Multi-round jailbreak attack on large language models
Breaking LLM safety filters by splitting dangerous prompts into harmless-looking sequential questions.
Breaking LLM safety filters by splitting dangerous prompts into harmless-looking sequential questions.
Smart sequential questioning achieves 94% success in breaking LLM safety barriers.
Original Problem 🔍:
LLMs are vulnerable to jailbreak attacks, where crafted prompts induce toxic content generation despite safety mechanisms. Single-round attacks have limitations, including dropping success rates with model fine-tuning and inability to bypass static rule-based filters.
Solution in this Paper 🛠️:
• Introduces multi-round jailbreak approach
• Decomposes dangerous prompts into less harmful sub-questions
• Fine-tunes Llama3-8B model to break down hazardous prompts
• Uses sequential questioning to bypass LLM safety checks
• Implements automated attack process within 15 interactions
Key Insights from this Paper 💡:
• Multi-round attacks can circumvent static rule-based filters
• Fine-tuning on normal datasets can remove moral scrutiny
• Decomposing questions gradually guides LLMs to desired outputs
• Current LLM safeguards are vulnerable to multi-turn manipulation
Results 📊:
• 94% success rate on llama2-7B model
• Outperforms baseline GCG method (20% success rate)
= = = = = = =
• **WORK INSTRUCTIONS**:
1) Answer these questions from the jailbreak summary:
(a) Which model is fine-tuned to break down hazardous prompts?
(b) Within how many interactions does the automated attack run?
(c) What success rate does the baseline GCG method reach?
2) Using the jailbreak summary, say whether each statement agrees with it:
(a) The approach reaches a 94% success rate on the llama2-7B model.
(b) Single-round attacks can get past static rule-based filters.
(c) Fine-tuning on normal datasets can remove moral scrutiny.
3) Write the next part of the jailbreak summary, picking up after its last line.

Collected data entries:
= = = = = = =
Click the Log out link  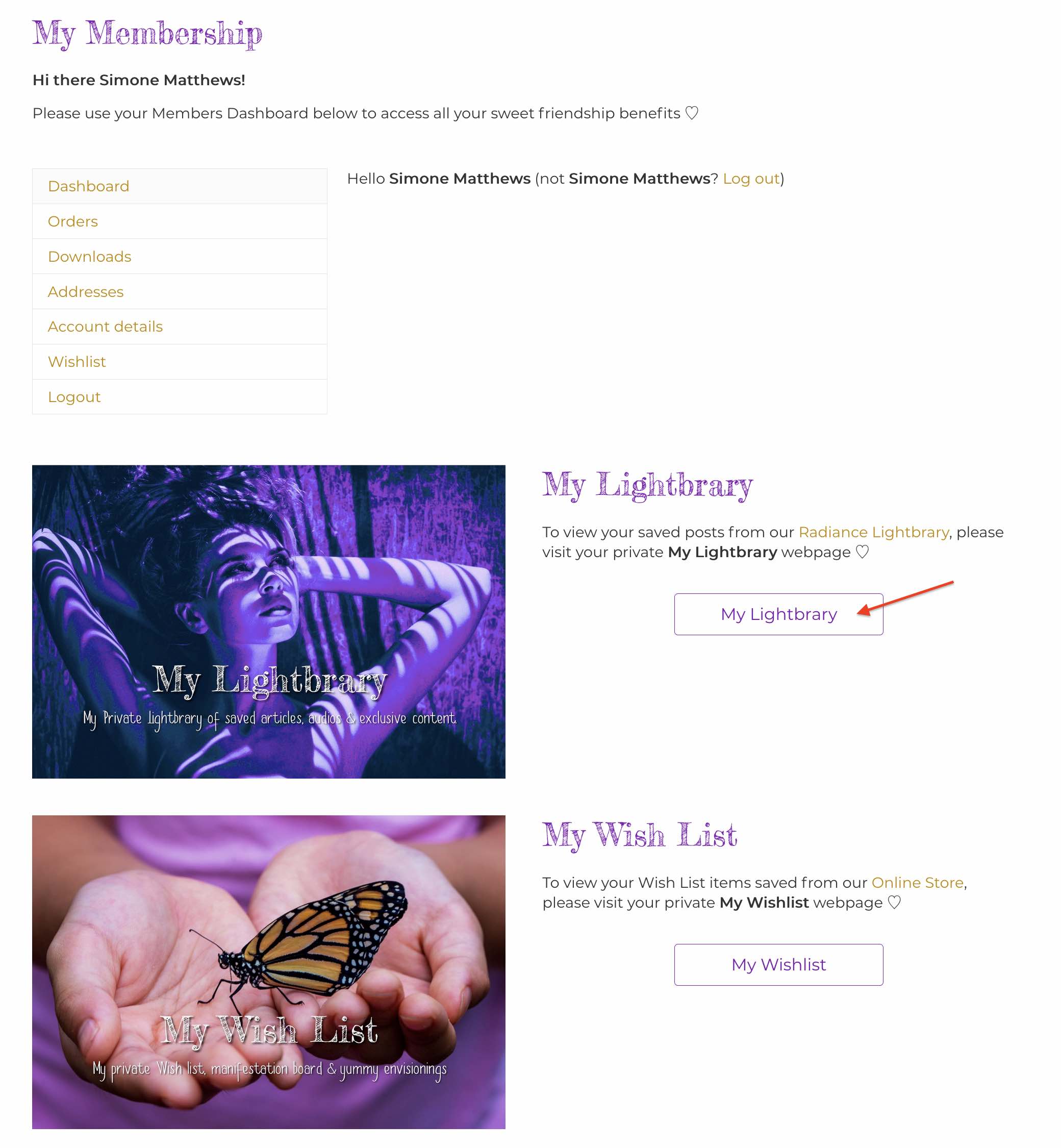pos(751,179)
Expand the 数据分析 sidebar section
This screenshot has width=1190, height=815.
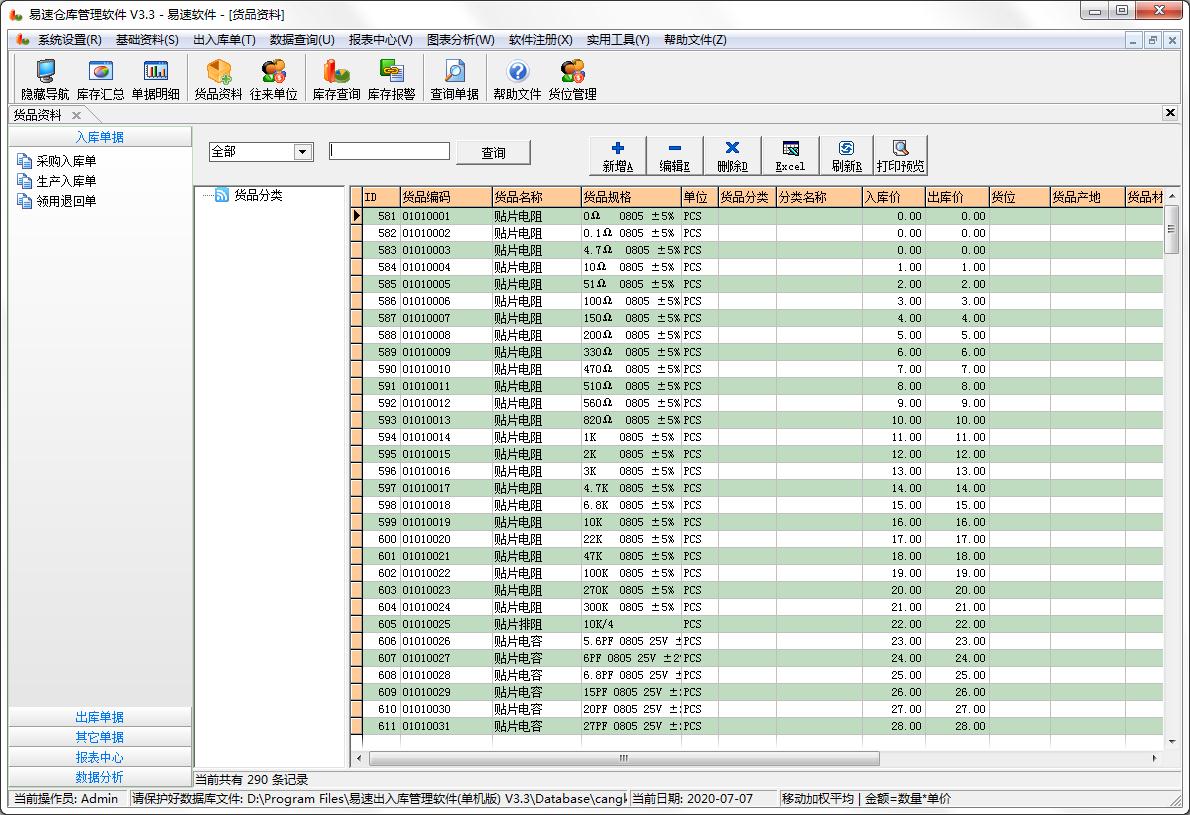[100, 777]
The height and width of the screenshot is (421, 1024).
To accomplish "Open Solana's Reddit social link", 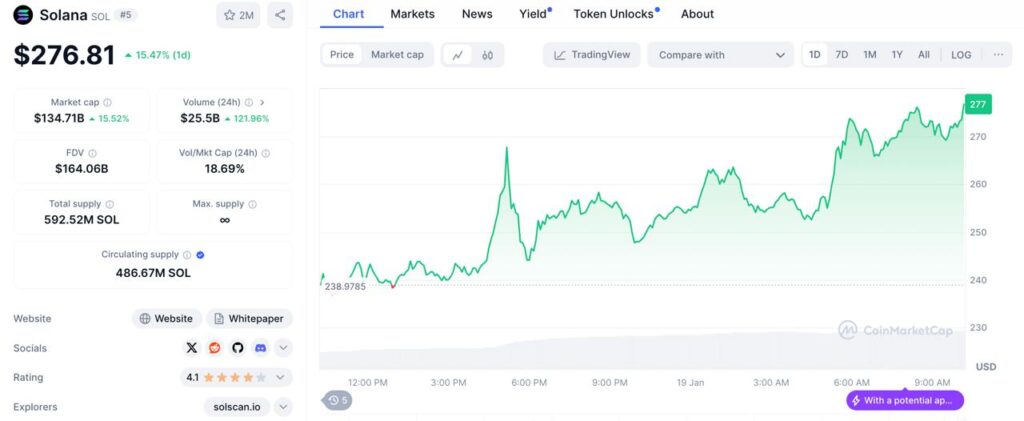I will pos(215,348).
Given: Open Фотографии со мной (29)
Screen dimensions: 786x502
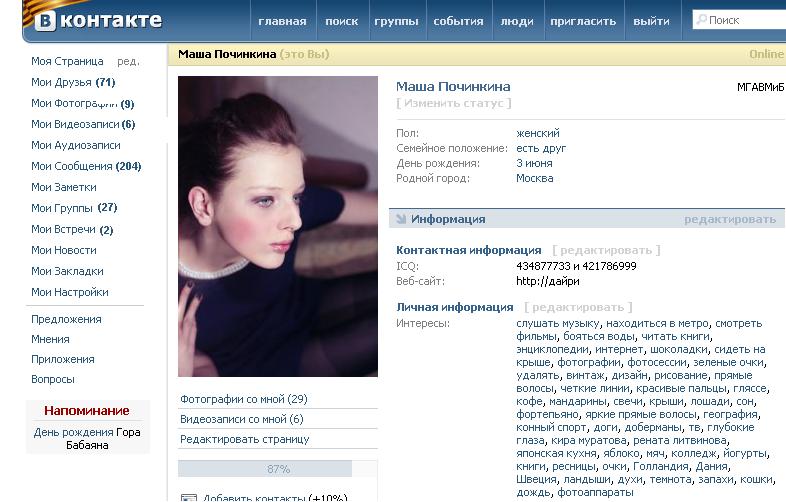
= = = = = = =
• **OUTPUTS FOR THE TASKS**:
1)
(a) Llama3-8B
(b) 15
(c) 20%

2)
(a) Yes: "94% success rate on llama2-7B model"
(b) No: "inability to bypass static rule-based filters"
(c) Yes: "Fine-tuning on normal datasets can remove moral scrutiny"

3)
• Effectively bypasses static rule-based filters
• Demonstrates vulnerability in current LLM safety mechanisms
🛠️ The methodology used to implement the multi-round jailbreak attack
The process involves fine-tuning a Llama3-8B model to decompose hazardous prompts using a dataset of natural language questions broken down into progressive sub-questions. The fine-tuned model then decomposes problematic prompts, and the resulting sub-questions are sequentially asked to the victim model.
If rejected, new decompositions are generated until the final objective is achieved.